Most famous methods are:
\begin{equation} \mathcal{L}^{\text{REG}} = \mathcal{L} + \lambda \Vert W \Vert_2^2 \end{equation}
\begin{equation} \mathcal{L}^{\text{REG}} = \mathcal{L} + \lambda \Vert W \Vert_1 \end{equation}
Interestingly, the L1 term is better at forcing some parameters to 0. Thus, LASSO regression can also be used for feature selection: detect which dimensions matter the most for the regression task we are working with.
Notice that this idea of penalizing high weights of the model by adding a term on the loss function can be also used in more complex models such as ANNs. Most ANN packages include the option to add regularization to a Dense layer.
$\lambda$ controls how strong the regularization applied is:
Notice this is just a Lagrange multiplier parameter we use to optimize with the added constrain of forcing weights to be small.
At each training iteration it randomly selects a subsets of the neurons and sets their output to $0$. This forces the network to learn multiple ways of mapping input and outputs, making it more robust.
This can be also thought as an ensemble technique since one might argue that we are training multiple models at once, one for each active set of neurons.
Split the data into three sets: training, evaluation and testing. Update model parameters based on training loss but stop training as soon as evaluation loss stops to decrease (there are multiple heuristics to detect this). Early stopping prevents the model to overfit to the training set.

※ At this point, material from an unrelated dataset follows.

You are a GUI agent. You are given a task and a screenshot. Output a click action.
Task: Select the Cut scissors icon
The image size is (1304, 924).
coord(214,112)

To improve the network generality it is often a good idea to train with small randomly-perturbed inputs. In the case of images these perturbations could be:” random noise, translations, rotations, zoom, mirror…
Combine multiple weak learners to improve results. This can also be seen as a type of regularization, as averaging over multiple models boosts generality.
Mode: Simple voting mechanism. Take what the majority of learners say
Average / Weighted Average: Assign a weight to each learner and compute the mean prediction.
BAGGING (Bootstrap AGGregatING) : Multiple models of the same type are trained with a random subset of the data sampled with replacement (bootstrapping). This technique is specially effective to reduce variance.
BOOSTING (aka Arcing (Adaptive Reweighting and Combining)): Trains models sequentially based on previous model performance instead of in parallel such as Bagging.
ADABOOST: Each datapoint is given an “importance weight” which is adjusted during the sequential training of multiple models: Missclassified datapoints are assigned a higher weight to make subsequent models consider them more. In addition, a “reliability weight” is assigned to each model and weighted average is used for the final guess. Although it also lowers the variance, it is mainly used to lower the bias of the models.
Gradient Boosting (GB): Instead of changing the weight of each missclassified input-label pair, GB sequentially fits each model to match the error given by the previous model. So if real labels are $y_i$ and the first model is trained on $x_i$ and outputs $h_i$, the second model will attempt to map $x_i$ to $y_i - h_i$. The final prediction is then given by the addition of the output of all models.
In this section we will take a look at the most common model criteria
Cross-validation splits the data into n equal chunks and trains n different times the algorithm, each time leaving a chunk for testing. Finally, we can get an idea on how good the model performs by averaging the loss functions obtained in every test.
If we have as many chunks as datapoints, we call it leave-one-out cross-validation.
It is useful to compare the performance of different models being economic on the available data. It is also used to optimize hyper-parameters.
For binary classification tasks it is very useful to construct the binary confusion matrix and compare different model performances with the following metrics:
Receiving Operating Characteristic ROC
Compares model Recall vs FPR (1 - Specificity) obtained with the studied model when varying a parameter.